As the impact valve 3 keeps the supply pipe 1 closed, the water from the feeding pipe 4 flows trough the supply pipe 2 towards the air reservoir 7 until the flow rate achieves the value at which the impact valve 3 immediately turns and closes the pipe 2 inducing a water hammer in it. As the pressure increases, the water opens the water intake valve 8 of the reservoir 7 and fills a part of the reservoir 7. The air compressed by water in the reservoir 7 is driven via the pressure valve 11 and through the air supply pipe 12 to the air receiver 13. At the same time the compressed air from the reservoir 7 passes with a controlled delay via the pressure valve 17, the throttle 16 to the pneumatic cylinder 15 which via the unit of levers 15 opens the water outlet valve 9 and the water from the reservoir 7 flows into the drain 20.

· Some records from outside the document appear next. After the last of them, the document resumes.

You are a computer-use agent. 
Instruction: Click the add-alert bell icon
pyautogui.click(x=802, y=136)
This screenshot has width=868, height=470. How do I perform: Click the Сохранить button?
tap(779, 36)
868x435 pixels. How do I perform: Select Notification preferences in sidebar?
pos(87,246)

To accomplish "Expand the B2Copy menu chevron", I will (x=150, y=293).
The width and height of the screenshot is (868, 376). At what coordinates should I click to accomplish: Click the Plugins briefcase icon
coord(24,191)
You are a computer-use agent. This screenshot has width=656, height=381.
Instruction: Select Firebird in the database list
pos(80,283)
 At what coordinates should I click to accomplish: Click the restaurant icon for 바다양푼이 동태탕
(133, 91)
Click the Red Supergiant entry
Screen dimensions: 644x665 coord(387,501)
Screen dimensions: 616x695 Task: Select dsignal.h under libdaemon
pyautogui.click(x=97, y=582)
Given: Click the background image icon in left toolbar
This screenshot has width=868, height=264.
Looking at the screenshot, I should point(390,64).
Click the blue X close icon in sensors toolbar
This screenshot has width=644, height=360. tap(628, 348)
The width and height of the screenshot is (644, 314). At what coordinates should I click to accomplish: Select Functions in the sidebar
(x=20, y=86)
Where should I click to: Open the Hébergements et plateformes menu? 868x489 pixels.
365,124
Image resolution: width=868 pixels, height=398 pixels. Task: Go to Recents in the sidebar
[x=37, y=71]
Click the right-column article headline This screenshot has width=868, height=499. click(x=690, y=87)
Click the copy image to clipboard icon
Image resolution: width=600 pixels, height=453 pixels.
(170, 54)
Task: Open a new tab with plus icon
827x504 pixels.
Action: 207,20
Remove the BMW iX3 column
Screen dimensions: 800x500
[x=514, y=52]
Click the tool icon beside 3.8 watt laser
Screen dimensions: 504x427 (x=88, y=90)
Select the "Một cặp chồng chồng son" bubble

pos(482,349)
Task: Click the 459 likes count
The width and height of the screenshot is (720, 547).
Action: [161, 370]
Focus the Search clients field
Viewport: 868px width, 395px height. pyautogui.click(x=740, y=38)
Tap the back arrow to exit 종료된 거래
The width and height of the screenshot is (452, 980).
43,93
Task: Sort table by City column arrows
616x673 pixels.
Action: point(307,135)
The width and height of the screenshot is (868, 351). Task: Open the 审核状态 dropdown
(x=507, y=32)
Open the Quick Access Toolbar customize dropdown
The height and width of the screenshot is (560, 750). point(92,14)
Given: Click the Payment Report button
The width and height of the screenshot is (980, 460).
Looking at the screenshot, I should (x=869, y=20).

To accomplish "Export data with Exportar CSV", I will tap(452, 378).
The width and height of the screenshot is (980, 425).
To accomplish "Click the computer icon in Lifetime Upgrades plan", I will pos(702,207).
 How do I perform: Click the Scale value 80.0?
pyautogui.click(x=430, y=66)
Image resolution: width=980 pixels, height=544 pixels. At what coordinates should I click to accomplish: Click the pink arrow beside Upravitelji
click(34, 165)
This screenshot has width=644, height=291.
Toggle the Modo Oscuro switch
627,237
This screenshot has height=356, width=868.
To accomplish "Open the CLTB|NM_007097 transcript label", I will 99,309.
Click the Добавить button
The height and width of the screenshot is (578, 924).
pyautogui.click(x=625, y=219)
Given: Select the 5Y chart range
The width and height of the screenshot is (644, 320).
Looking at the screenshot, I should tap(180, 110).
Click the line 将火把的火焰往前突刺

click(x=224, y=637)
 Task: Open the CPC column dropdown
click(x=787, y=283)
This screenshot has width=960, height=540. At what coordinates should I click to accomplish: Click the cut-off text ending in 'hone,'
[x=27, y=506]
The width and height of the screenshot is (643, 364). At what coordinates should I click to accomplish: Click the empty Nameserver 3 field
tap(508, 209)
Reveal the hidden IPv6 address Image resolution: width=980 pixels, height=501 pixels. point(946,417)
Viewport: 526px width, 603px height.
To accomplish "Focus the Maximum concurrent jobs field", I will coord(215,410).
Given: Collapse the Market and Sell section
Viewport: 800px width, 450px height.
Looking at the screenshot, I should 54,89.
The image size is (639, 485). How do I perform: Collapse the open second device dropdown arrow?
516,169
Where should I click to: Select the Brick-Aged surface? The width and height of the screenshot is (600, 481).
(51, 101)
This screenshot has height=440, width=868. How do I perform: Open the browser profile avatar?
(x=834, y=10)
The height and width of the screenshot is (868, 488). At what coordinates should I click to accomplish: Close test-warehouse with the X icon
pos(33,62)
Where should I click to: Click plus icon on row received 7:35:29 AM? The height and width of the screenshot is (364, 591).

If the drain 20 is coupled with a hydraulic ram, on an immediate turn of the impact valve 22 opened by the spring of the pneumatic cylinder 18 of the air reservoir 23, water from the drain 20 functioning now as a feeding pipe flows via the supply pipe 21 towards the air reservoir 23. The pressure of the water flow in the feeding pipe 21 opens the intake valve 24 and the water fills a part of the reservoir 23 and advances air pressure in it which via the pressure valve 29, the pneumatic throttle 28, the pneumatic cylinder 27 and the unit of levers 26 immediately turns the impact valve 22 and closes water flow into the feeding pipe 21 inducing at the same time a water hammer in it. The compressed air passes via the pressure valve 29, the pneumatic throttle 28 into the pneumatic cylinder 27 which via the unit of levers 26 opens the water outlet valve 26 and the water from the reservoir 23 passes to the drain 20 and flows back to the reservoir 5.